§ **Work item**: From the entries below, transcribe exactly the lines between the line holding "Task: Click the graduation" and the line holding "Go to 開始する前に step", inclusive; skip all other lines.

§ **Data to process**:
══════
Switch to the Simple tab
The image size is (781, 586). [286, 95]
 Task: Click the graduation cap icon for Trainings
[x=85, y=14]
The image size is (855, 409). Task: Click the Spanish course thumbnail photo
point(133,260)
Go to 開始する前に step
══════
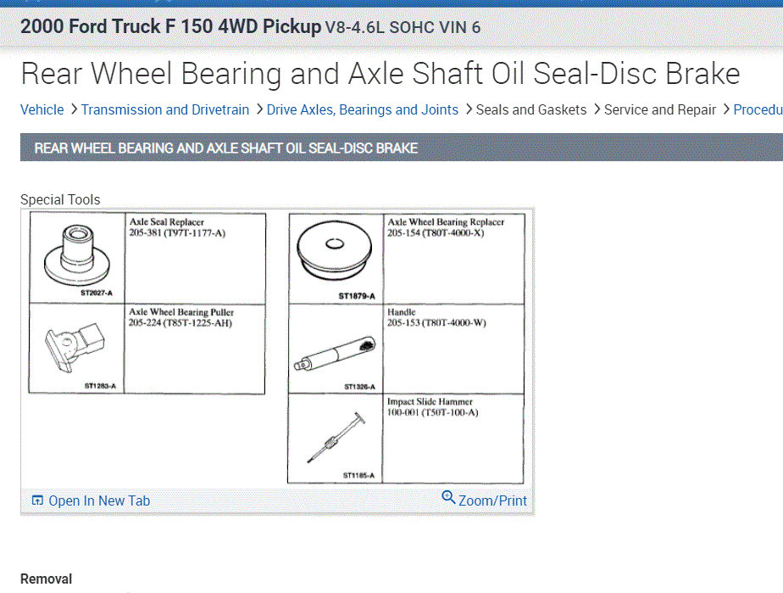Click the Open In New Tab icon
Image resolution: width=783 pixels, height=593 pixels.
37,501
══════
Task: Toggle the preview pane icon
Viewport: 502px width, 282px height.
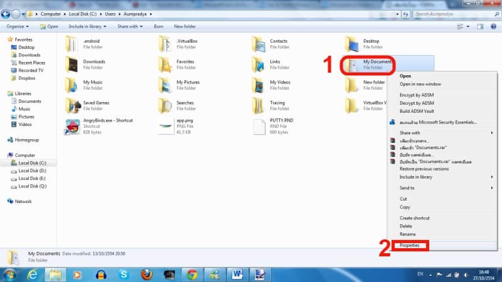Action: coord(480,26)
══════
§ **Solution to this task**:
 Task: Click the graduation cap icon for Trainings
[x=85, y=14]
The image size is (855, 409). Task: Click the Spanish course thumbnail photo
point(133,260)
Go to 開始する前に step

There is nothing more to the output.